Steamed green beans and toasted sliced almonds, to serve
Garnish: chopped fresh chives
Instructions
In the work bowl of a food processor, place 3 cups arugula, ⅓ cup oil, 2 teaspoons zest, lemon juice, 2 tablespoons water, and garlic; process until smooth. Set aside.
In a medium bowl, combine 1 cup bread crumbs, mayonnaise, egg, Old Bay, salt, pepper, and remaining 1 teaspoon zest. Gently stir in crabmeat and chives. Shape mixture into 8 patties. Place remaining 1½ cups bread crumbs in a shallow dish. Coat patties in bread crumbs. Refrigerate for 30 minutes.
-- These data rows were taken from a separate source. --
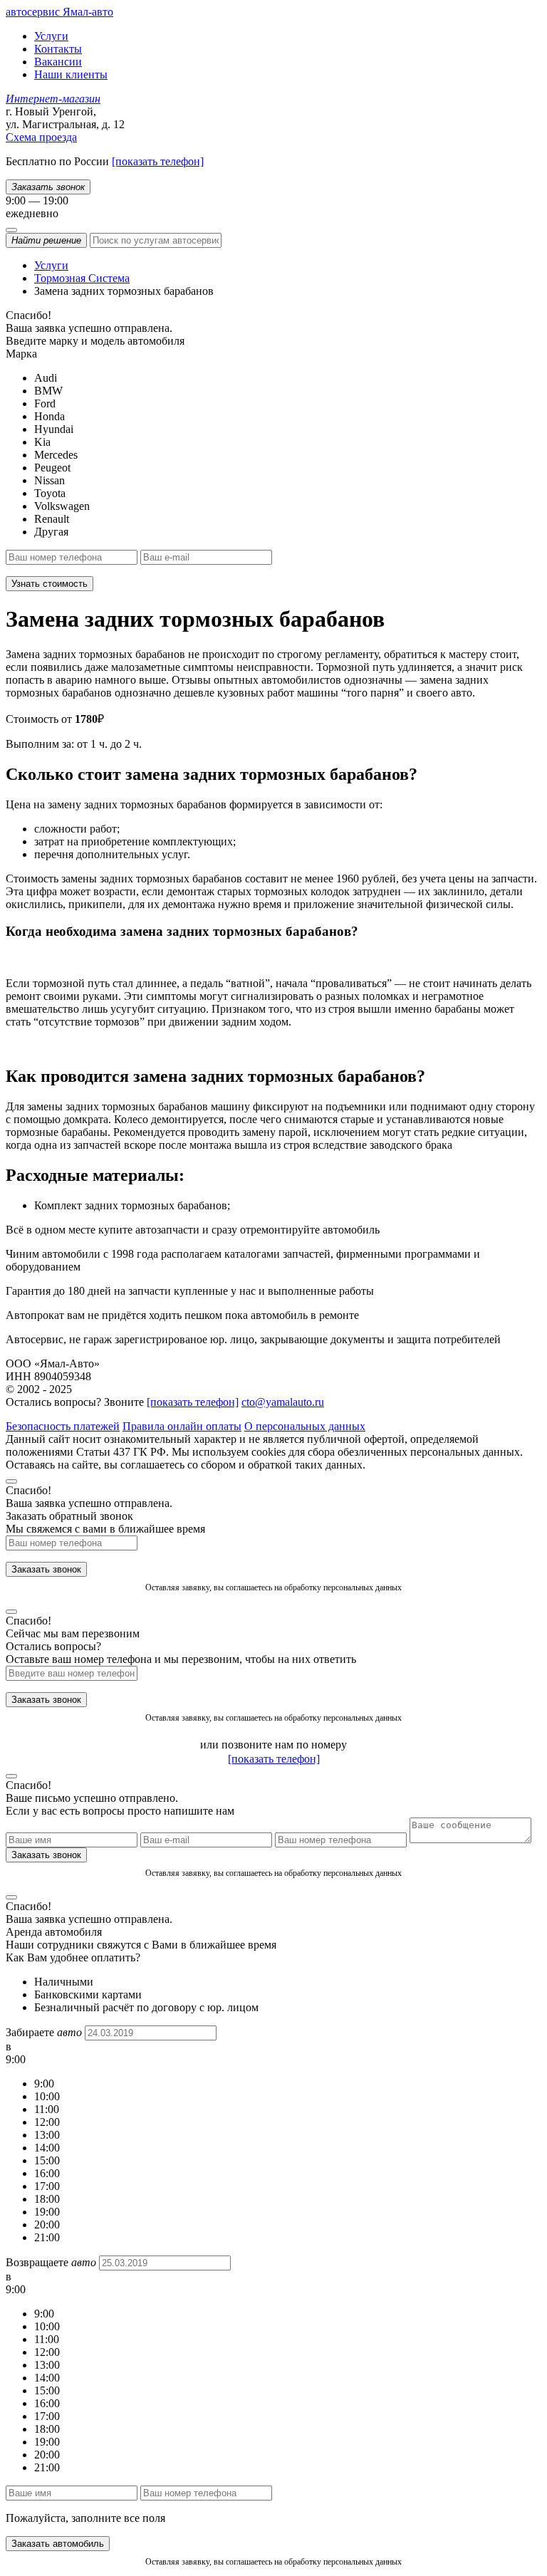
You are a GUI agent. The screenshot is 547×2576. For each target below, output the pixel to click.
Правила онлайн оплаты (182, 1426)
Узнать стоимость (49, 583)
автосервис (59, 12)
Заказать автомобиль (57, 2543)
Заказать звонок (46, 1569)
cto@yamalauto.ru (282, 1402)
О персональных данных (304, 1426)
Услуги (51, 36)
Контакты (58, 49)
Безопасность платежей (63, 1426)
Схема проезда (41, 137)
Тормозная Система (82, 278)
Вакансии (58, 62)
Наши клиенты (71, 74)
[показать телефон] (158, 161)
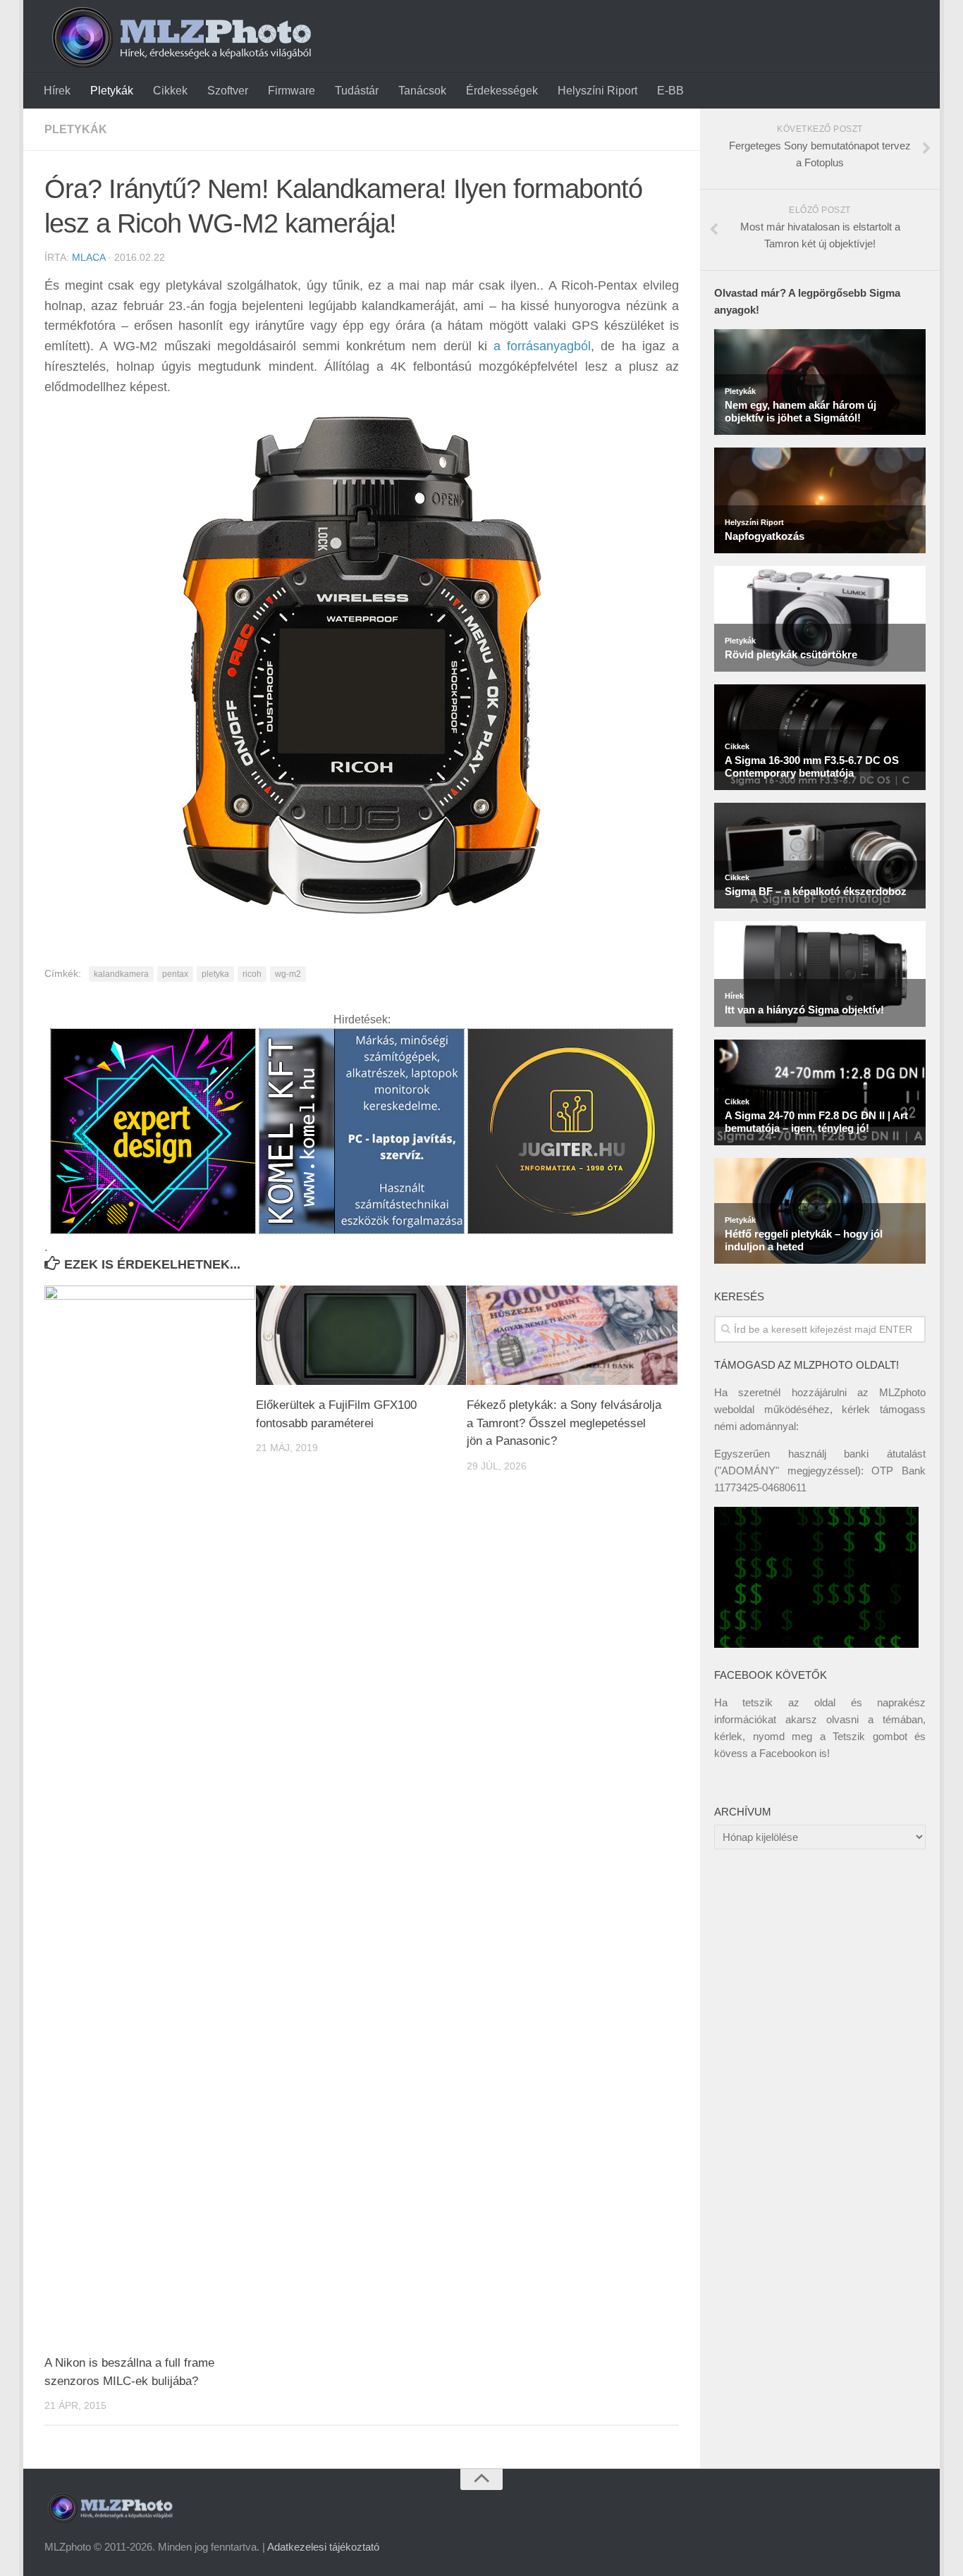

In a large nonstick skillet, heat remaining 2 tablespoons oil over medium heat until hot. Add half of crab cakes to skillet; cook until golden brown, 2 to 3 minutes per side. Repeat with remaining crab cakes.
Divide remaining arugula among 4 serving plates. Top with crab cakes. Stir pesto, and drizzle over crab cakes and arugula. Garnish with chives, if desired. Serve with green beans and almonds.
Notes
A little mayonnaise added to the crab mixture helps to hold these crab cakes together.